Childhood Development Services, a 46-year-old private nonprofit organization based in Ocala, received grant money to provide two navigators for Hernando and Citrus counties. Brandi Cooney, the agency's public relations and business development director, is one of the navigators. Another should be hired and working soon.

The navigators will be setting up outposts throughout the county, but people are asked to call and make an appointment, Cooney said.

Would-be consumers are asked to keep a few things in mind.

First, come prepared. Navigators and counselors aren't paid on commission and cannot recommend a specific plan, but can guide people to one that will work for them based on a number of factors. Bring Social Security or immigration identification numbers, as well as information about income, medications, preferred doctors and specialists. Consumers who are currently insured and are curious to know if they can get better, cheaper insurance should bring current policy numbers.

Navigators and counselors undergo background checks and do not keep personal information or copies of documents.

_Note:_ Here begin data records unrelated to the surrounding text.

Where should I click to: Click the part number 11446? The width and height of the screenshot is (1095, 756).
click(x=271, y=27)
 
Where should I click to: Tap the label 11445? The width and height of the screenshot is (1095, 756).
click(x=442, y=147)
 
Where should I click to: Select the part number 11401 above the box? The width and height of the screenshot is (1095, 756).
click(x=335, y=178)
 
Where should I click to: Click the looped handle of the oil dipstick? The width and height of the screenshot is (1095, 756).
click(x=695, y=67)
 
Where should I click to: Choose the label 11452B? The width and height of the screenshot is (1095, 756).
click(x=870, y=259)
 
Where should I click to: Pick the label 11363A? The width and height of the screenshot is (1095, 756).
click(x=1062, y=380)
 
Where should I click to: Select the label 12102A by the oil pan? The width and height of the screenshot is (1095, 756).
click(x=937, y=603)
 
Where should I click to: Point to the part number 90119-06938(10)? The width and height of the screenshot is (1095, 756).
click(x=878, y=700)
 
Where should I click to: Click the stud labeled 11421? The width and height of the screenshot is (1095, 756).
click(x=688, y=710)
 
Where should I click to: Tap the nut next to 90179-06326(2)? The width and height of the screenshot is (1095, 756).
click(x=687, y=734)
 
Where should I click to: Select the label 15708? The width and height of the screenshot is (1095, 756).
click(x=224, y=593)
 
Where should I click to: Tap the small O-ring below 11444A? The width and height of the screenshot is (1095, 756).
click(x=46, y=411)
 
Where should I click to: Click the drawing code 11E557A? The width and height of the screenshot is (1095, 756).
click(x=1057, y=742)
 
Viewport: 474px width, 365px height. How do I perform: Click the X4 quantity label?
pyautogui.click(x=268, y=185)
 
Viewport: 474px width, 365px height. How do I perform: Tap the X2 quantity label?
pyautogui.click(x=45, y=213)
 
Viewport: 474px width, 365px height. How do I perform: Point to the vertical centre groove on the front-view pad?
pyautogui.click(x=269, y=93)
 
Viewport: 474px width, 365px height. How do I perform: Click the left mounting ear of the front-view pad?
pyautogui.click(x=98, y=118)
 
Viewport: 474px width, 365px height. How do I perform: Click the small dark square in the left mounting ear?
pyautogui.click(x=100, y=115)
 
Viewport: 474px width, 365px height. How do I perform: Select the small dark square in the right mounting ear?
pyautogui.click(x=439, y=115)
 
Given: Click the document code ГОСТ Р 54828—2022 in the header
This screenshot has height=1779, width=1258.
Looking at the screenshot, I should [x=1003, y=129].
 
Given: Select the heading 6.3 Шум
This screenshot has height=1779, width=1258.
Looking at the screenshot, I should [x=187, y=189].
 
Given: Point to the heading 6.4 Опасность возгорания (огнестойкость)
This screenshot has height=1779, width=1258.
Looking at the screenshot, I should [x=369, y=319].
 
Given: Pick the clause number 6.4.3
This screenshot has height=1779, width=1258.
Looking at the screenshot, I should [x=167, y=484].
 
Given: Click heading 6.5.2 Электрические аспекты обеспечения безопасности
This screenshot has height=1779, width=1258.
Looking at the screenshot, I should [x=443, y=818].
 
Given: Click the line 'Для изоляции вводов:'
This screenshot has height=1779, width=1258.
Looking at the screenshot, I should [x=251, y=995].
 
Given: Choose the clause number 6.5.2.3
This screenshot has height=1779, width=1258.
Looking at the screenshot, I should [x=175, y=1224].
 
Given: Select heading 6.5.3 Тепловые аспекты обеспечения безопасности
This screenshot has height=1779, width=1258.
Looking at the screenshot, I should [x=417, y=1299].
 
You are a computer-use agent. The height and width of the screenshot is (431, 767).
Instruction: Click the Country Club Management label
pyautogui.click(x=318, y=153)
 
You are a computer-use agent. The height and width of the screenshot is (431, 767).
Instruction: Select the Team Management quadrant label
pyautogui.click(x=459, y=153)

Also, be patient. Navigators and counselors don't have special access to healthcare.gov, the official exchange website that struggled to meet the first week's demand. Like many others, Bonometti and Cooney had trouble accessing the site. Bonometti waited as long as 45 minutes and still never made it in far enough to enroll someone in a plan.

"The volume of consumers should start slowing down next week or the following week," Cooney said.

It might make the most sense to start with a licensed insurance agent, said Don Burgher, owner of Florida Insurance Brokers in Brooksville.

Agents have a level of expertise beyond what navigators and counselors can offer and will be there to help when a claim is made, Burgher said.

"You don't want to find out that you have a health insurance plan that doesn't meet your needs once you're in the hospital," he said. "Being able to understand all of your options is very important. That really can only be done by a licensed insurance agent."